Saved data entries
::::::::::
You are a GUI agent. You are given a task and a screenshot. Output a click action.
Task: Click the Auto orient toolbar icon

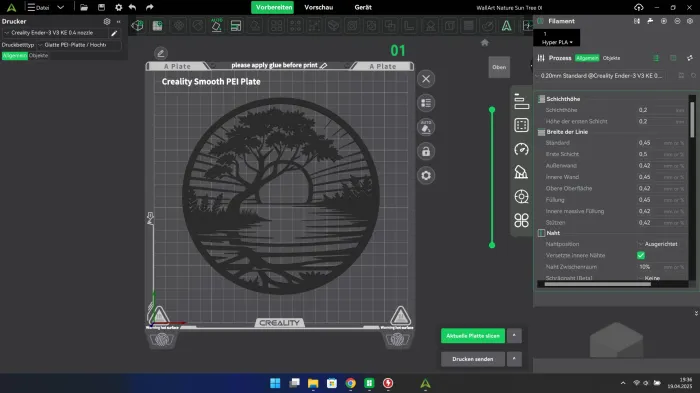tap(216, 25)
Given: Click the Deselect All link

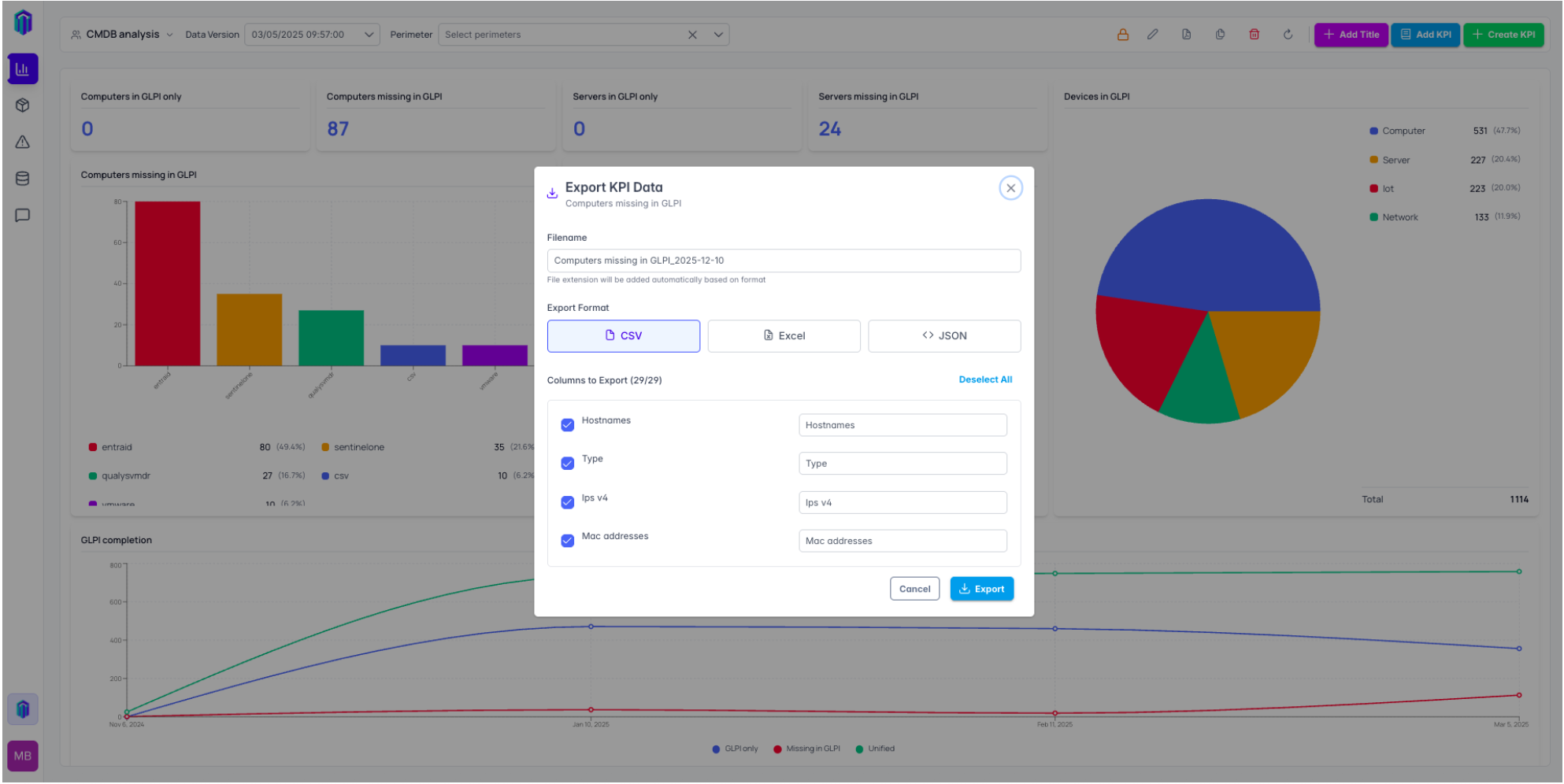Looking at the screenshot, I should (984, 379).
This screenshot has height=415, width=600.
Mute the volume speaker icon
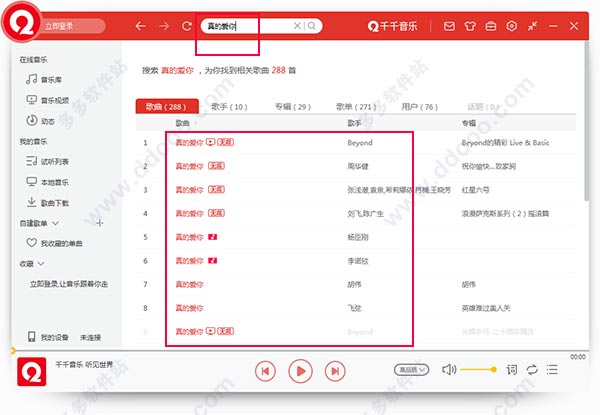click(x=449, y=370)
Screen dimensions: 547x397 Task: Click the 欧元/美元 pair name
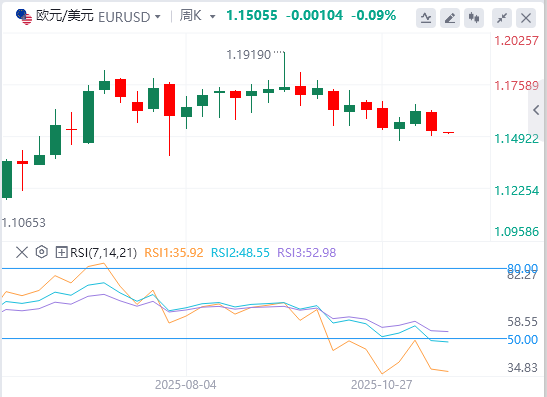pyautogui.click(x=65, y=16)
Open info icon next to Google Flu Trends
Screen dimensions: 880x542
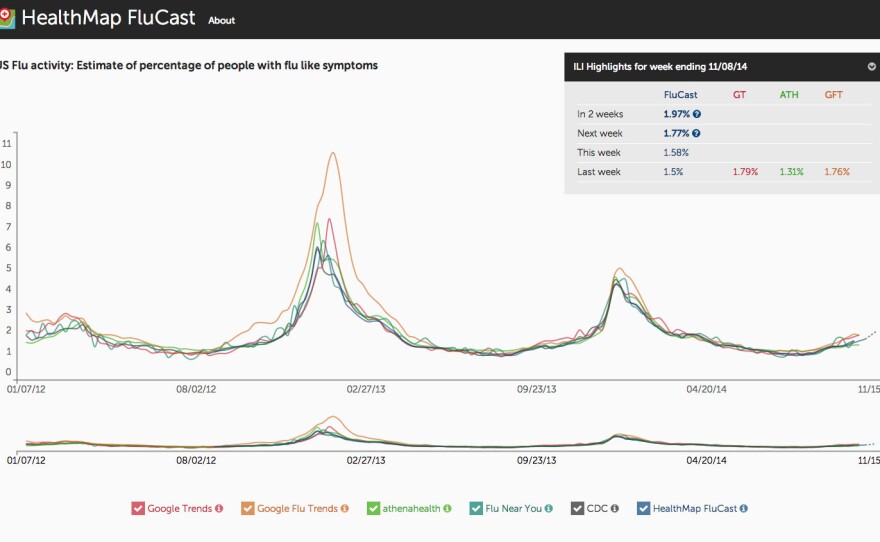pyautogui.click(x=345, y=508)
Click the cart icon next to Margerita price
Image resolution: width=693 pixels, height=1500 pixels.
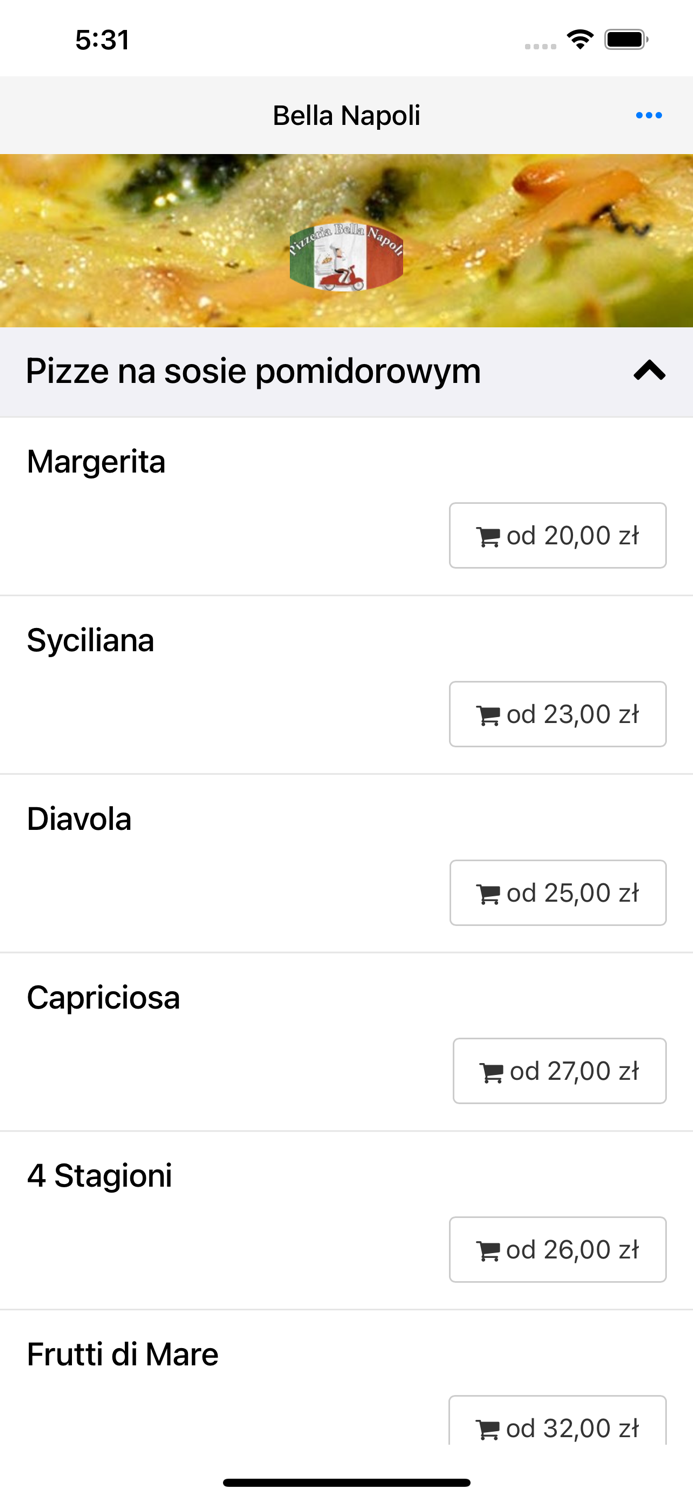coord(489,535)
::::::::::
▶ [Exercise objective]:
Only the lines from the one holding "Screen dimensions: 547x397" through the end of the records belong in the answer, copied exactly and without pictures.

▶ [Answer to the exercise]:
Screen dimensions: 547x397 Task: Click the 欧元/美元 pair name
pyautogui.click(x=65, y=16)
Open info icon next to Google Flu Trends
Screen dimensions: 880x542
pyautogui.click(x=345, y=508)
Click the cart icon next to Margerita price
Image resolution: width=693 pixels, height=1500 pixels.
coord(489,535)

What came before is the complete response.